Siz uyuyun, yazarınız Heybeli’de mehtaba çıktı

Güncelleme Tarihi:

Siz uyuyun, yazarınız Heybeli’de mehtaba çıktı
Oluşturulma Tarihi: Şubat 06, 2007 15:51

Siz uyuyun, yazarınız Heybeli’de mehtaba çıktı


Lodostan vapur seferleri iptal olur diye korktum, şansımız yaver gitti.
Haberin Devamı

Sirkeci’den vapura bindik.

Bu sefer gözümüz yemedi, içeride oturduk; çayımızı içtik, bilmece çözerek Kadıköy – Kınalıada – Burgazada ve Heybeliada...

(Ne alakası var ama... canım size yazının yanında Sevemem artık dinletmek istedi. Kenan’ım rahmet mi istedi nedir! Yok illa konuyla ilgili bir parça istiyorsanız, size Vivaldi’nin Dört Mevsim’inden
Kış’ı önerebilirim...)

İskelede, denizden ağrı esen rüzgâr çivi gibiydi çivi...
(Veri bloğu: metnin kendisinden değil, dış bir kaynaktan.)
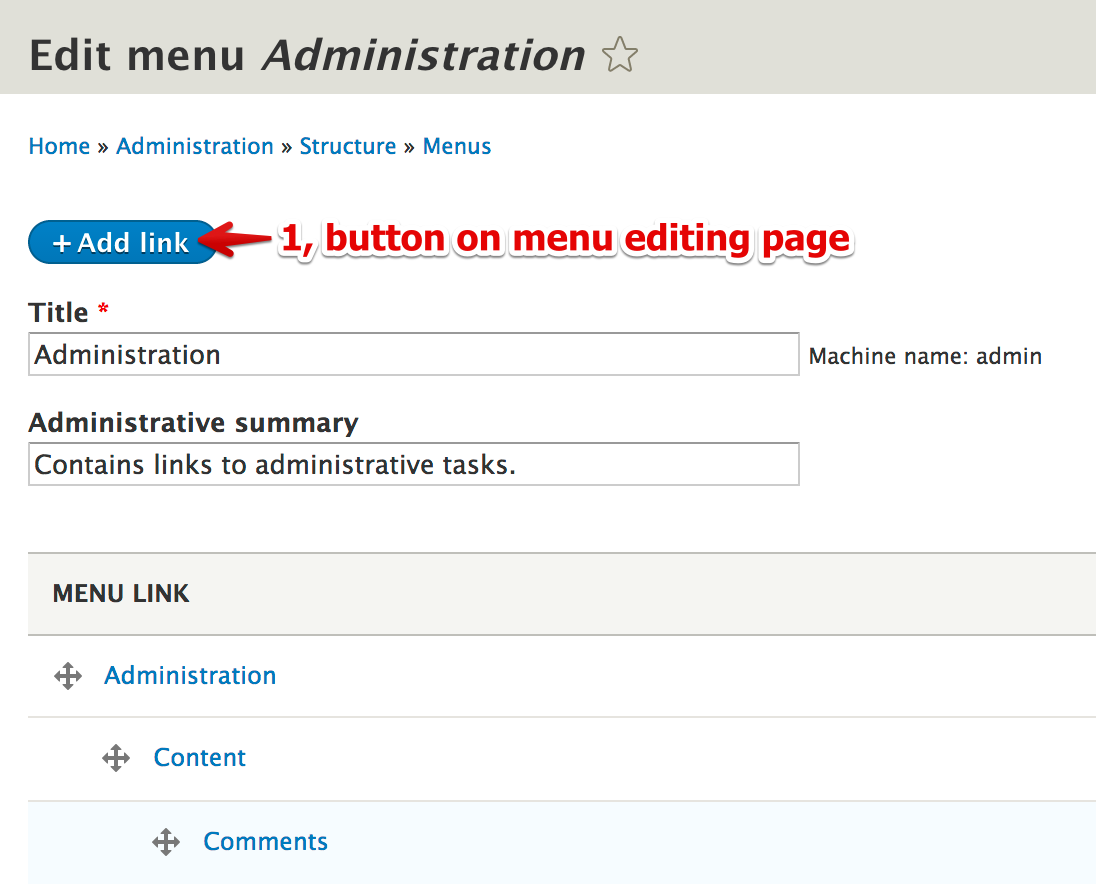Click into the Administrative summary field
The image size is (1096, 884).
(x=413, y=464)
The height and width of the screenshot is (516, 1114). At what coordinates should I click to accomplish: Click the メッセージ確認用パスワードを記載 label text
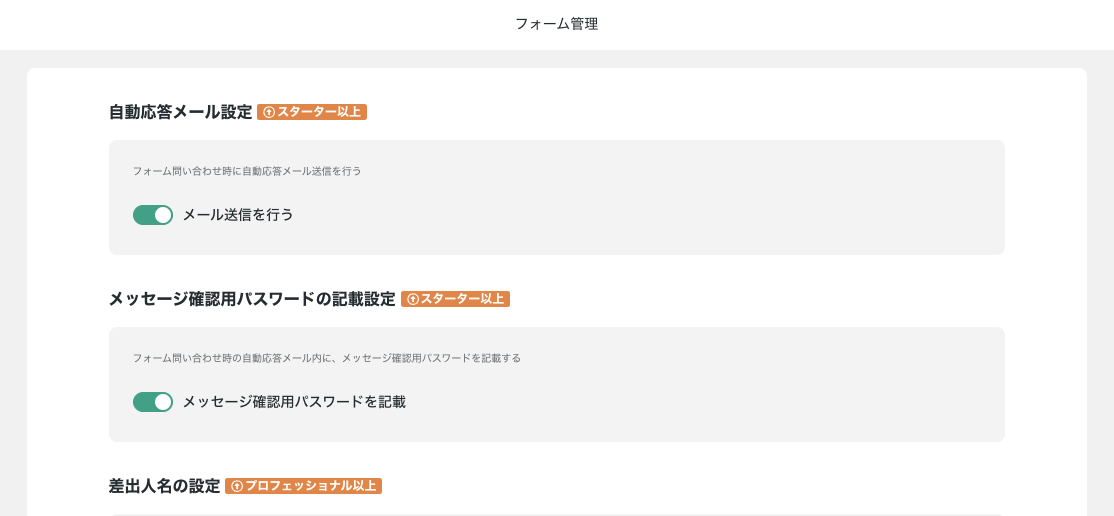click(x=294, y=402)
Faytonla tıngır mıngır otel. O ayazda, faytoncunun ellerinin ve yüzünün nasıl donduğunu bilirim, çenesi kitlenir adamım. Dokuz lira için, günde Allah bilir ya üç ya beş müşteri... (Bknz. Benim mesleklerim başlıklı yazı, 3 haziran 2003)

Hadi adını söyleyelim bari (bak şimdi az kaldı Ledra Palas diyecektim) Halki Palas. Lobisi, merdivenleri filan eski tarz, Pera Palas’ın sadesi. Odalar daha modern.

Öğleden sonra uzun bir yürüyüş. Kazaklar, kulakları örten yün takkeler, kalın botlar. Halbuki sokak aralarında hava mutedil.

Öğleden sonra gümüş rengi gökyüzü. Arabasız ve insansız sokaklar bomboş. Kirlilik de yok. Bir iki ışık yanan ev dışında, kapatılmış yazlık evler. Çocukluğumun Yeşilköy’ünü hatırlatan çoğu bakımsız, boyasız ahşap konaklar. Kırık camlarından dışarıya tozlu tül perdeler uçuşan, bahçesi adam boyu ot kaplı perili köşkler.

- Emekli olunca Heybeliada’da küçük bir ev alabilir miyiz acaba?

- Amaaan Serdar, sen çocuklarını, torunlarını bırakıp buraya gelebilir misin sanki? Bi’defa sizin ailede emekli olan mı var ki...
- Olurum olurum, ben olurum. Sonra burası cennet gibi yer, torunlar yazın gelip bizde kalırlar...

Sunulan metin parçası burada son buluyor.